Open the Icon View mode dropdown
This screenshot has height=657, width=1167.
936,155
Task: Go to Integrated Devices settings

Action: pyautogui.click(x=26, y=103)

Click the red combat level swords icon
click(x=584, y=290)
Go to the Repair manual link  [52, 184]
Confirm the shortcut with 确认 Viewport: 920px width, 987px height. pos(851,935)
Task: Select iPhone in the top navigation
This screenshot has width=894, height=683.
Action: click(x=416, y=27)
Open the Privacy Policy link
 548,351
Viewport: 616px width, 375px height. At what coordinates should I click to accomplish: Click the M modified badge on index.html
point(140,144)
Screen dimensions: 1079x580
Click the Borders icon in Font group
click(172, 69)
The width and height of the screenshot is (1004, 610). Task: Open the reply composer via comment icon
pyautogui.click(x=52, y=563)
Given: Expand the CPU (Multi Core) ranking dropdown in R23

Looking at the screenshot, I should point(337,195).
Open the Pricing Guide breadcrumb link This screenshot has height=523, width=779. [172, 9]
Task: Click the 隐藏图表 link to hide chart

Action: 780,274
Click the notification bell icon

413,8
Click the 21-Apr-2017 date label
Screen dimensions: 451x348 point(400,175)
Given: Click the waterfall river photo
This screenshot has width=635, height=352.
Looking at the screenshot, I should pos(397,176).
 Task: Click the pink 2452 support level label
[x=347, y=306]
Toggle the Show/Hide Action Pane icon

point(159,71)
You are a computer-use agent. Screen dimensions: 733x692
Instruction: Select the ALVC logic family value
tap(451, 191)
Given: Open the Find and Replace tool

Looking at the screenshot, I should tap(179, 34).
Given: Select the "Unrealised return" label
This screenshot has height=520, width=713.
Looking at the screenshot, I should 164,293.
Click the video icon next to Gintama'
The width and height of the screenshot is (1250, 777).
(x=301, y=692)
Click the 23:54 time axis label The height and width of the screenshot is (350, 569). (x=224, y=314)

────────

Lines in scope run from the one holding "This screenshot has width=894, height=683." to the last line of the material above; transcribe them exactly and omit the rest.

This screenshot has width=894, height=683.
Action: click(x=416, y=27)
Open the Privacy Policy link
 548,351
Viewport: 616px width, 375px height. At what coordinates should I click to accomplish: Click the M modified badge on index.html
point(140,144)
Screen dimensions: 1079x580
Click the Borders icon in Font group
click(172, 69)
The width and height of the screenshot is (1004, 610). Task: Open the reply composer via comment icon
pyautogui.click(x=52, y=563)
Given: Expand the CPU (Multi Core) ranking dropdown in R23

Looking at the screenshot, I should point(337,195).
Open the Pricing Guide breadcrumb link This screenshot has height=523, width=779. [172, 9]
Task: Click the 隐藏图表 link to hide chart

Action: 780,274
Click the notification bell icon

413,8
Click the 21-Apr-2017 date label
Screen dimensions: 451x348 point(400,175)
Given: Click the waterfall river photo
This screenshot has width=635, height=352.
Looking at the screenshot, I should pos(397,176).
 Task: Click the pink 2452 support level label
[x=347, y=306]
Toggle the Show/Hide Action Pane icon

point(159,71)
You are a computer-use agent. Screen dimensions: 733x692
Instruction: Select the ALVC logic family value
tap(451, 191)
Given: Open the Find and Replace tool

Looking at the screenshot, I should tap(179, 34).
Given: Select the "Unrealised return" label
This screenshot has height=520, width=713.
Looking at the screenshot, I should 164,293.
Click the video icon next to Gintama'
The width and height of the screenshot is (1250, 777).
(x=301, y=692)
Click the 23:54 time axis label The height and width of the screenshot is (350, 569). (x=224, y=314)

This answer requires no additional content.